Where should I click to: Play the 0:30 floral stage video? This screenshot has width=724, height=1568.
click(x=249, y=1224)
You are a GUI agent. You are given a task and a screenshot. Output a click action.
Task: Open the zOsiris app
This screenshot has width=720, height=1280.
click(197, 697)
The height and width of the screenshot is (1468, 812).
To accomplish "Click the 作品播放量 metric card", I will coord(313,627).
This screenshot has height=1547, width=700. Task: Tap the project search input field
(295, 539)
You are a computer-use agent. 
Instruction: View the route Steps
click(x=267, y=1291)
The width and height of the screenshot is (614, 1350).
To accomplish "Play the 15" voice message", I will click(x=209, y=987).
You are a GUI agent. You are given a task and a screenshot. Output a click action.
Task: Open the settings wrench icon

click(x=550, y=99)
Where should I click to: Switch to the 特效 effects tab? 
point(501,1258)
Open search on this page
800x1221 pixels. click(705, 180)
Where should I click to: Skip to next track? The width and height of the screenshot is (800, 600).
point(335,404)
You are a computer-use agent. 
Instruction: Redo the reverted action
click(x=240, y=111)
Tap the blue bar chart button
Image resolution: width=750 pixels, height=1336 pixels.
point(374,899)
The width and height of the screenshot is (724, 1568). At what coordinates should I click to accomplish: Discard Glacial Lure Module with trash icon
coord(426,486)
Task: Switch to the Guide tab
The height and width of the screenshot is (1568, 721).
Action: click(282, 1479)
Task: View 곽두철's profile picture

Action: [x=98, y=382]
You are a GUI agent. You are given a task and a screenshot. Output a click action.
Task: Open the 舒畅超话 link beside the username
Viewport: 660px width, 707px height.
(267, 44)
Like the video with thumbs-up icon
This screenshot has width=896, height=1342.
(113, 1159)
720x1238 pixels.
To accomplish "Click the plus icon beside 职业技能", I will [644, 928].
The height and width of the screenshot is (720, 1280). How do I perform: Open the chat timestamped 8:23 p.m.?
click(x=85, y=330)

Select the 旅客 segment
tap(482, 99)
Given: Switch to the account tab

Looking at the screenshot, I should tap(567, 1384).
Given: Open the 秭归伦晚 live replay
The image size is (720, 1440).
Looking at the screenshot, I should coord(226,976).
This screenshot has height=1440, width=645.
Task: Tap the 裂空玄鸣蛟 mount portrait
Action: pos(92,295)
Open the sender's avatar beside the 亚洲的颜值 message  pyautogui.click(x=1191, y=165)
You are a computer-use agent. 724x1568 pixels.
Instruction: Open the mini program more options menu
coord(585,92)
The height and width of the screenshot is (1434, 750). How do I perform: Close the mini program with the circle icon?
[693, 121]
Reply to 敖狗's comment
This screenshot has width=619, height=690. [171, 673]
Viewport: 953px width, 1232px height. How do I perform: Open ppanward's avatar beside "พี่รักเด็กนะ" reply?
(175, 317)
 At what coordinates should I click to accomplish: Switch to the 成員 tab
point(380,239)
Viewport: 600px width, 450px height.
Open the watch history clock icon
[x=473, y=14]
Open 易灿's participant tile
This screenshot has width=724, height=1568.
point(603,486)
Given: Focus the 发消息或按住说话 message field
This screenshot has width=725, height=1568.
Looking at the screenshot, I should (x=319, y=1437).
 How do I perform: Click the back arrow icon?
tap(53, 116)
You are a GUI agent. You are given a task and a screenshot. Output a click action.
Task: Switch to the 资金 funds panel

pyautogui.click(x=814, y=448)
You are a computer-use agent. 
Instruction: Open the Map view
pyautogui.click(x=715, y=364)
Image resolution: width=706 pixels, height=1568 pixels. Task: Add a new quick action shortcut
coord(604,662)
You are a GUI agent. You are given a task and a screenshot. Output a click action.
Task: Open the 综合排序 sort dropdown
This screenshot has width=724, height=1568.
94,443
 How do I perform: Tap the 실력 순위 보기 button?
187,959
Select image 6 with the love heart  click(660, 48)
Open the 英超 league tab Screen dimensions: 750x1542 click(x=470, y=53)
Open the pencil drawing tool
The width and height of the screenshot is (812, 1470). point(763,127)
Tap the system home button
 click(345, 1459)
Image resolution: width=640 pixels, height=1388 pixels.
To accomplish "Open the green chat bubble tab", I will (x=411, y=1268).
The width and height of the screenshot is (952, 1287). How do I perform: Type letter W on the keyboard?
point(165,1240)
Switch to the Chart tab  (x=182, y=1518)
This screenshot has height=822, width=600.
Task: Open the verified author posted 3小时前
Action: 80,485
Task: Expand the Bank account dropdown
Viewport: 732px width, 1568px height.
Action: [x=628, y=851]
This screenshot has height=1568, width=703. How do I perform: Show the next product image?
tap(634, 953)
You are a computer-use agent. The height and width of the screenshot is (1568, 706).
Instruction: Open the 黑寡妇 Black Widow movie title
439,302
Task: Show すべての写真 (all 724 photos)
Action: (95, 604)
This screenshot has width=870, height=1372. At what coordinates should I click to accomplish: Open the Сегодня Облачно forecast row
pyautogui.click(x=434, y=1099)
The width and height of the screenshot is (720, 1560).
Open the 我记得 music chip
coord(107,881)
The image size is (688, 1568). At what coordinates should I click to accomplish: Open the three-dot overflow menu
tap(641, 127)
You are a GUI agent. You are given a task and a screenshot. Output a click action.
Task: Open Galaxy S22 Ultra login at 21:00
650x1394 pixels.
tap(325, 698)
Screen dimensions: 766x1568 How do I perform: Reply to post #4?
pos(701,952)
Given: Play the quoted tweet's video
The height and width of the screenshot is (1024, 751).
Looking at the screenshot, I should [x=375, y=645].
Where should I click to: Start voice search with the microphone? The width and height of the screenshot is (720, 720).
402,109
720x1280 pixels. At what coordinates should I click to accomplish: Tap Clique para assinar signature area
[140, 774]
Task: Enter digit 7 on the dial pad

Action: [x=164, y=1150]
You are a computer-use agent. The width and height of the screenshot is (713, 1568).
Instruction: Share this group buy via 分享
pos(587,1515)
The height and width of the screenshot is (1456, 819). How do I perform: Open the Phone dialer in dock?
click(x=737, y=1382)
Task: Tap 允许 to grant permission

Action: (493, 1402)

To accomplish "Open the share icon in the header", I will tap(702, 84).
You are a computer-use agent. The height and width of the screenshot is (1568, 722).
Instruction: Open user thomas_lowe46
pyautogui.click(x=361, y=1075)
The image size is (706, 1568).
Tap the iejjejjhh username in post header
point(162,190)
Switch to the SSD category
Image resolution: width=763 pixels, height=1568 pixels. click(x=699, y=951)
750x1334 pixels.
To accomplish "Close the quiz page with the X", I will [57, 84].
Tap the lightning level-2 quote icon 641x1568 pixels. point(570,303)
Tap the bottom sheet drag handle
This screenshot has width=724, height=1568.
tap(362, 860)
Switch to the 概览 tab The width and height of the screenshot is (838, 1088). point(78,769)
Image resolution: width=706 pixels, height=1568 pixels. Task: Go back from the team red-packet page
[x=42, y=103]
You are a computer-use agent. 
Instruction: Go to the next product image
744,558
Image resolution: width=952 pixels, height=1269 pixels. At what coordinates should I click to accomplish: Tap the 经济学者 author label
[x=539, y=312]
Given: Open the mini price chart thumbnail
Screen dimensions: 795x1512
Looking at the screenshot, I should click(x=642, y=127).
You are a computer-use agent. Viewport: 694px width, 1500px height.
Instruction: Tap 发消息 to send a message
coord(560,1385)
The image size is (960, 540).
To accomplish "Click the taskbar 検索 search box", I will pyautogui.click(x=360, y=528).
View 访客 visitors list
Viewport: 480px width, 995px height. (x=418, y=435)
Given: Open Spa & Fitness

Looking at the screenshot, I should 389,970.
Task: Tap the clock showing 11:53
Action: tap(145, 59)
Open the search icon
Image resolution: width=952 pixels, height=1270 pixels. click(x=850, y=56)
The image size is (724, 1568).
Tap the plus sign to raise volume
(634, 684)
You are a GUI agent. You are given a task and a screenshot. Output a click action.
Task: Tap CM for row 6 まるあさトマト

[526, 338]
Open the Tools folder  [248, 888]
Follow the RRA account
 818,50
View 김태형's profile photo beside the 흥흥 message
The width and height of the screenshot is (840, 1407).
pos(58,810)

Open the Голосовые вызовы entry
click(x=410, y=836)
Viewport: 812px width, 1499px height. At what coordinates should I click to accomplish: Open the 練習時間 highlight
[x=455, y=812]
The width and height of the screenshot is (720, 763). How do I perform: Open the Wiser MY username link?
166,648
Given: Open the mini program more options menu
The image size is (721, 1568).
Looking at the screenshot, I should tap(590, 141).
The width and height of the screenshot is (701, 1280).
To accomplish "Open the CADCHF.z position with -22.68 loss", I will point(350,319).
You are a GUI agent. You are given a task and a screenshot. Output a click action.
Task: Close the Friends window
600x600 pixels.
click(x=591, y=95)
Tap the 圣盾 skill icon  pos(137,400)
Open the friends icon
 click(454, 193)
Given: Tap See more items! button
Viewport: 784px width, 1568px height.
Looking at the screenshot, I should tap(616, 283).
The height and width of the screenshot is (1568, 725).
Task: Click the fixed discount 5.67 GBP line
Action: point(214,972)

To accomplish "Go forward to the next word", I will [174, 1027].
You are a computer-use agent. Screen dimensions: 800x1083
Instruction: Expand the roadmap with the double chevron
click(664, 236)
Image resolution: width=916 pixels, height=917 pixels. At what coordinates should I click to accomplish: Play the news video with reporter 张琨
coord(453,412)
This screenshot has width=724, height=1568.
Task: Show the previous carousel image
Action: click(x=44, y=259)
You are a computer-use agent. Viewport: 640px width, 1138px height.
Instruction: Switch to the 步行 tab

§ What to do
Reproduce the records above verbatim, beginning at the line that contains "Switch to the Chart" and stopping after the line that contains "pos(587,1515)".

§ Solution to the problem
Switch to the Chart tab  (x=182, y=1518)
This screenshot has height=822, width=600.
Task: Open the verified author posted 3小时前
Action: 80,485
Task: Expand the Bank account dropdown
Viewport: 732px width, 1568px height.
Action: [x=628, y=851]
This screenshot has height=1568, width=703. How do I perform: Show the next product image?
tap(634, 953)
You are a computer-use agent. The height and width of the screenshot is (1568, 706).
Instruction: Open the 黑寡妇 Black Widow movie title
439,302
Task: Show すべての写真 (all 724 photos)
Action: (95, 604)
This screenshot has width=870, height=1372. At what coordinates should I click to accomplish: Open the Сегодня Облачно forecast row
pyautogui.click(x=434, y=1099)
The width and height of the screenshot is (720, 1560).
Open the 我记得 music chip
coord(107,881)
The image size is (688, 1568). At what coordinates should I click to accomplish: Open the three-dot overflow menu
tap(641, 127)
You are a GUI agent. You are given a task and a screenshot. Output a click action.
Task: Open Galaxy S22 Ultra login at 21:00
650x1394 pixels.
tap(325, 698)
Screen dimensions: 766x1568 How do I perform: Reply to post #4?
pos(701,952)
Given: Play the quoted tweet's video
The height and width of the screenshot is (1024, 751).
Looking at the screenshot, I should [x=375, y=645].
Where should I click to: Start voice search with the microphone? The width and height of the screenshot is (720, 720).
402,109
720x1280 pixels. At what coordinates should I click to accomplish: Tap Clique para assinar signature area
[140, 774]
Task: Enter digit 7 on the dial pad

Action: [x=164, y=1150]
You are a computer-use agent. The width and height of the screenshot is (713, 1568).
Instruction: Share this group buy via 分享
pos(587,1515)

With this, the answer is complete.